Rajoub looked up to an older brother, who he says was part of the military branch of the Palestinian political group Fatah and was killed by Israeli soldiers. Rajoub joined Fatah's fighting wing too, and says he took part in an attack on Israelis in the mid-1970s that landed him in Israeli prison.

Life inside was oppressive, Rajoub says, but the worst part of it came from fellow Palestinians. Fatah members, he says, wrongly accused him of passing information to Israeli intelligence.

It is a charge that is difficult to disprove, particularly inside a prison community where suspicions run deep and risks are high. Being accused of working as an informant was potentially so dangerous that Israel moved Rajoub from the general prison population into a solitary cell.

"I was in the Israeli cell alone for four years, waiting for Fatah to realize I was not an informant," Rajoub says. "But an apology never came. I thought a lot during those four years. I realized that my problem was with Fatah, not with Israel."
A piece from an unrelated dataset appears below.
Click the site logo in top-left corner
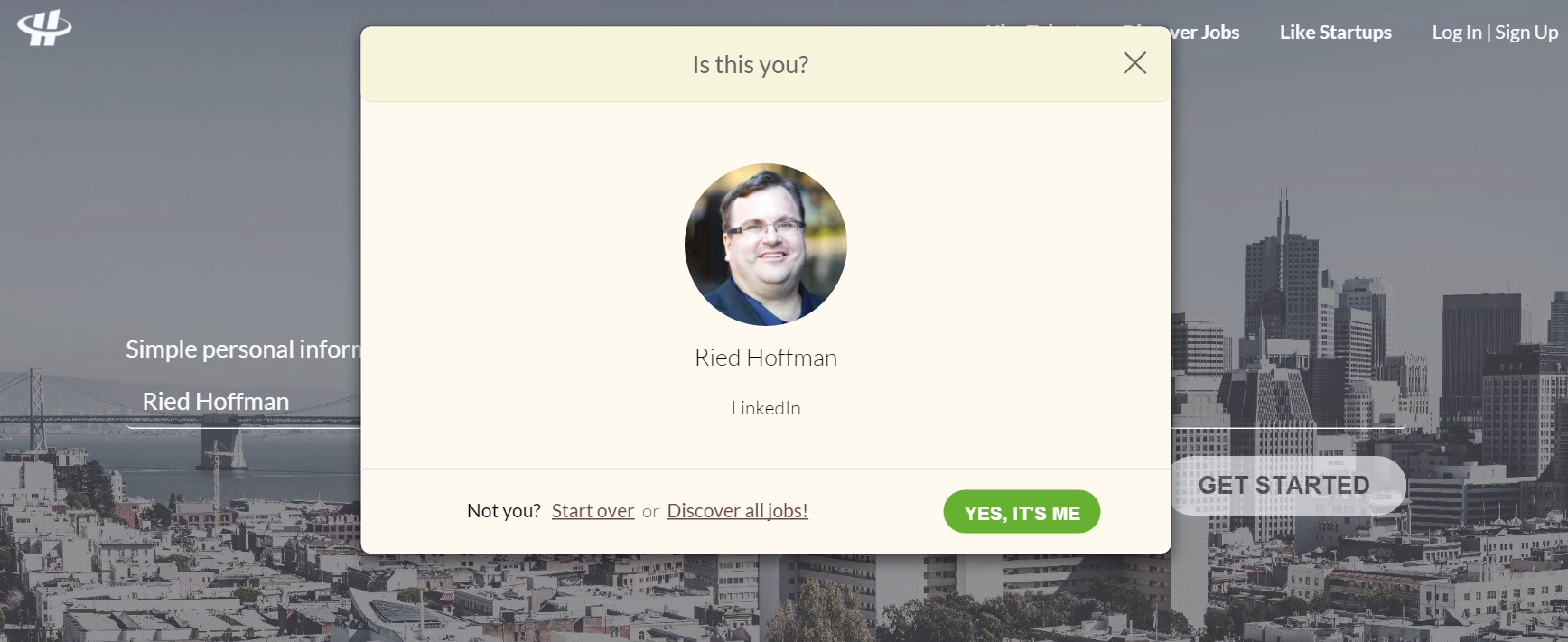1568x642 pixels. pos(44,28)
A Key Role That's Often Invisible

In the Israeli-Palestinian conflict, informants have long played a key role. Palestinians pass information to Israeli security agents for a variety of reasons, including personal gain or needing something from Israel, such as a work permit. In Rajoub's case, the motive was revenge. He wanted to hit back at Fatah, feeling it had betrayed him.

Still, it hurt.

"It was a painful decision," Rajoub says, choking up. "Whenever I remember that moment, I cry."

Rajoub stayed in prison, but in special cells full of other informants like him. Their job was to put on a show of being real prisoners, to fool other Palestinians into revealing information Israeli intelligence couldn't get.

Former Israeli intelligence officer Chaim Nativ calls it theater - and a useful part of interrogation. Nativ worked in the Arab section of Israel's Shin Bet internal security service for 30 years.